Once I read this book, my visual journals were changed significantly.

It was a day, about a year ago, when I had just $30 to spare until my next paycheck. With that money, I needed to buy lunch for a few days that week, cover any expenses that might come up at my older son’s school (like a $10 contribution to a pizza party), plus I really wanted new shoes. Oh yeah, and the boys needed new clothes, too.

Yet I found myself at Micheal’s Arts & Crafts. (Oops.) Since I knew I had no money to spend there, I made a deal with myself–I’d limit my browsing to the $1 aisle. Good plan, right? How much trouble could I get into at the $1 aisle?

The problem with my plan is that at this Micheal’s, the $1 aisle ends at the book section. I realize this too late (books are a weakness of mine), and since looking at other’s art projects is a great way to find inspiration for your own, I am soon flipping the pages of books that I pick up from the shelves at random.

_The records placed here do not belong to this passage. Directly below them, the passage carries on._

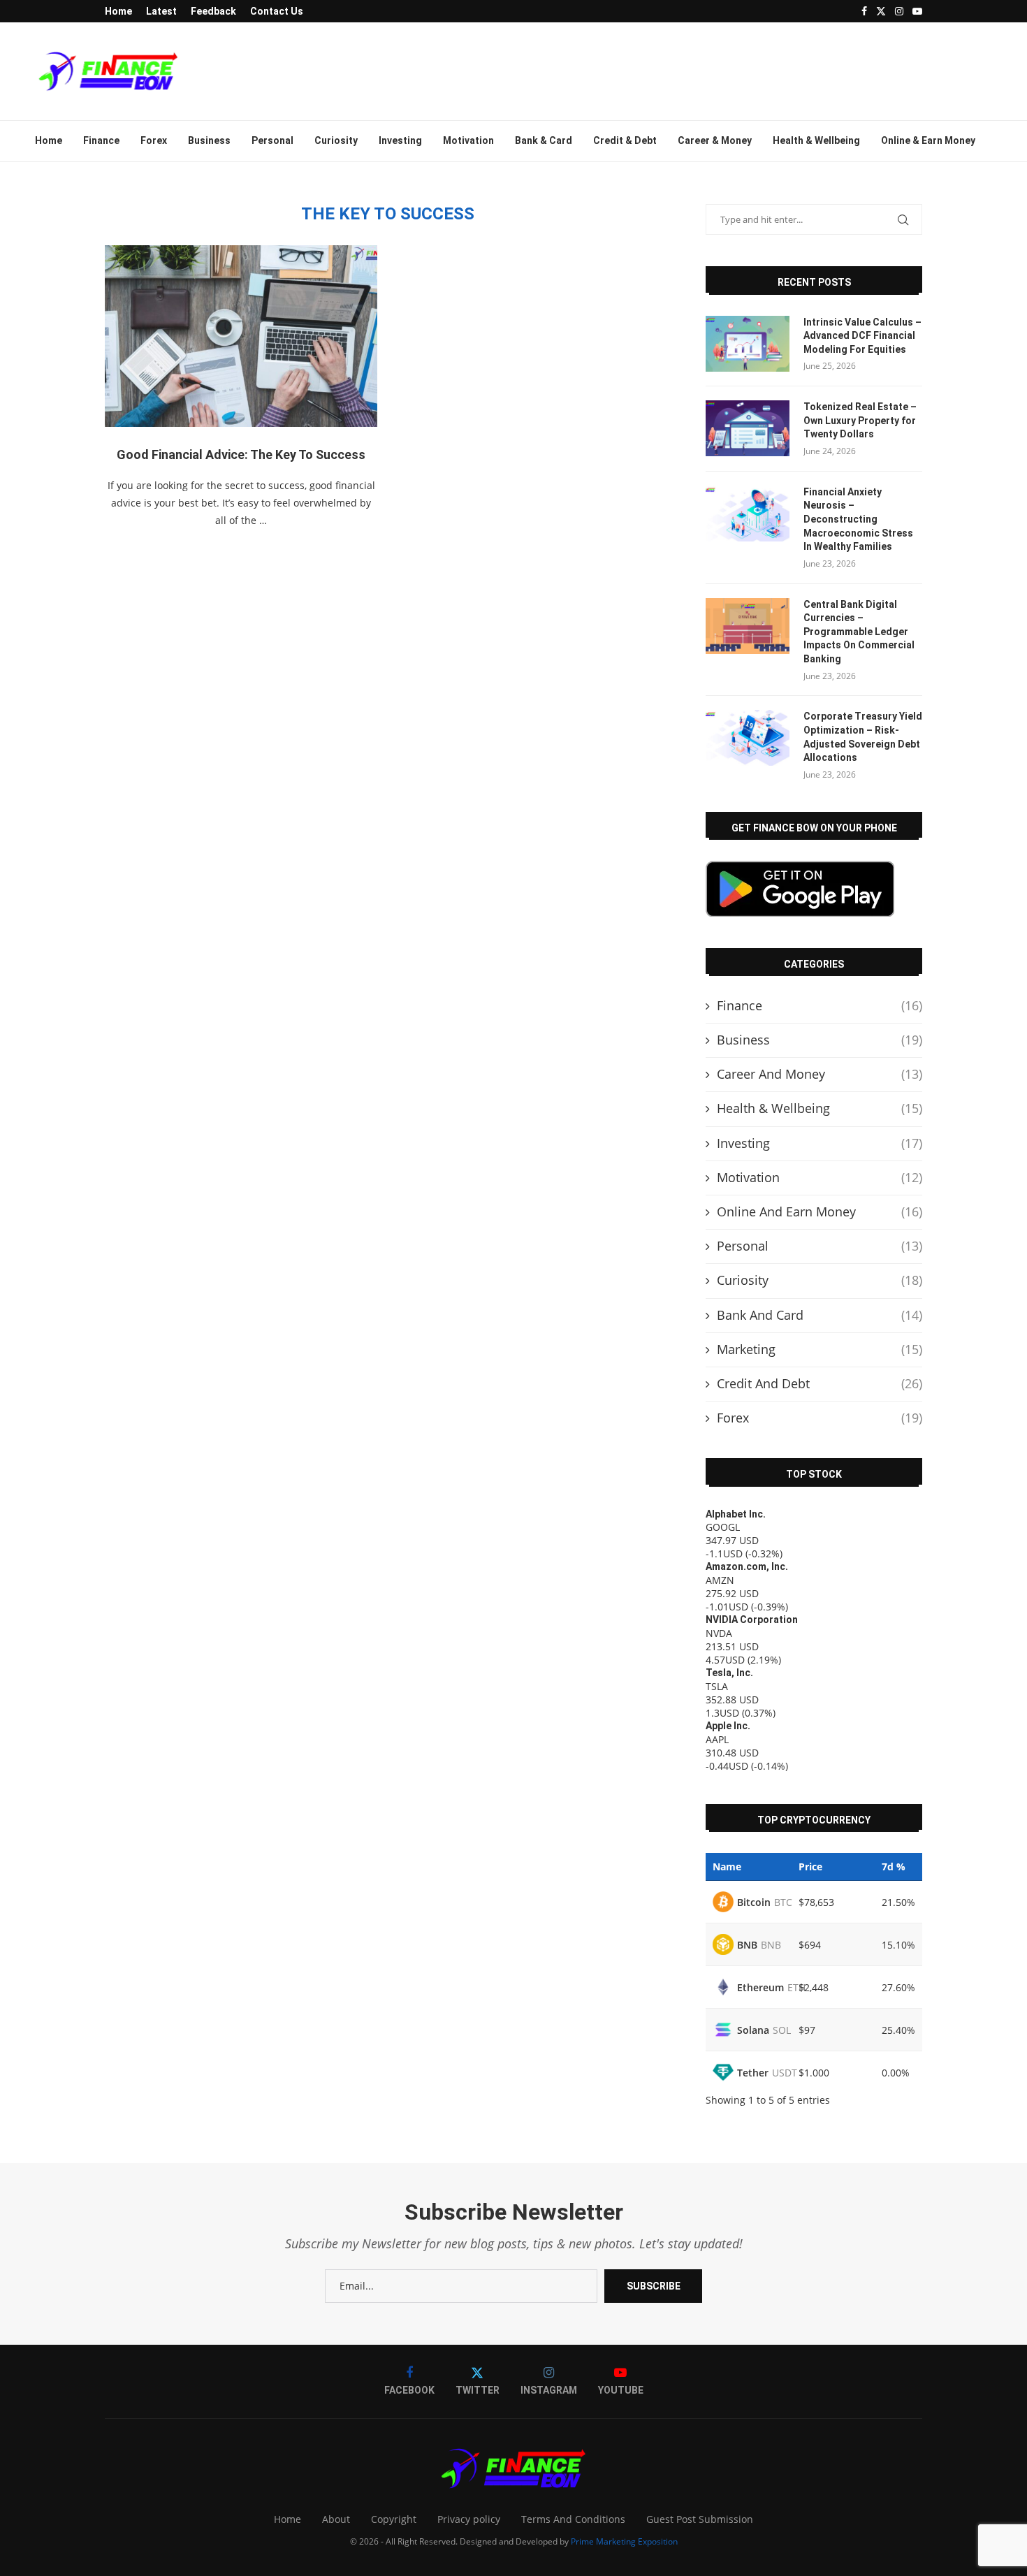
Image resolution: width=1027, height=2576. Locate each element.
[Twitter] (881, 11)
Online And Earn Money (819, 1211)
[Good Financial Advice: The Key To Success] (241, 336)
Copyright (393, 2519)
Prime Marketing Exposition (624, 2541)
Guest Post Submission (699, 2519)
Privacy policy (468, 2519)
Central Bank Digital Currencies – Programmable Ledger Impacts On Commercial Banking (859, 631)
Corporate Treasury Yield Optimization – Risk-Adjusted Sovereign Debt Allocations (862, 737)
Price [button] (810, 1866)
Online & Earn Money (928, 140)
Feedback (213, 11)
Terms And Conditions (573, 2519)
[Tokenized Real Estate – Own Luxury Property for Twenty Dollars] (747, 428)
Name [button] (727, 1866)
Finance (101, 140)
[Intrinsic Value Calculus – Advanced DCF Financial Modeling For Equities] (747, 344)
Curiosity (336, 140)
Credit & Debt (625, 140)
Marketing (819, 1349)
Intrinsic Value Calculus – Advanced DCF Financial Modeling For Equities (862, 335)
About (336, 2519)
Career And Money (819, 1073)
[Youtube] (917, 11)
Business (209, 140)
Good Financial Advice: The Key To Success (241, 454)
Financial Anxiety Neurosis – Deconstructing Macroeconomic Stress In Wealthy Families (858, 519)
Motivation (468, 140)
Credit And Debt (819, 1383)
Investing (400, 140)
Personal (272, 140)
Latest (161, 11)
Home (118, 11)
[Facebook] (864, 11)
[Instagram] (899, 11)
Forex (153, 140)
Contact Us (276, 11)
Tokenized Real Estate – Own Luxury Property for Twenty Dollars (860, 420)
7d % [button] (893, 1866)
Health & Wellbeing (816, 140)
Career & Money (715, 140)
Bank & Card (543, 140)
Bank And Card (819, 1315)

That’s how I found The Doodle Formula. The author, Adrienne Looman, is an adorable and talented scrapbook artist who seems to say, “Anyone can do this.” I love her whimsical doodles, and I believe her.

There is nothing in the book that implies, “If you’ve had brain surgery and your right hand doesn’t work that well any more, don’t bother.” And she calls this doodling, which sounds inviting–not like drawing, which sounds intense and intimidating and way beyond my post-surgery self.

I was immediately hooked. The book is almost $15, but I decided I could skip lunch.

Before challenging myself to "doodle," a painted background was the only hand work my collages included.

Now I love to add hand-drawn elements to a collage.

Another journal page I created after reading "The Doodle Formula."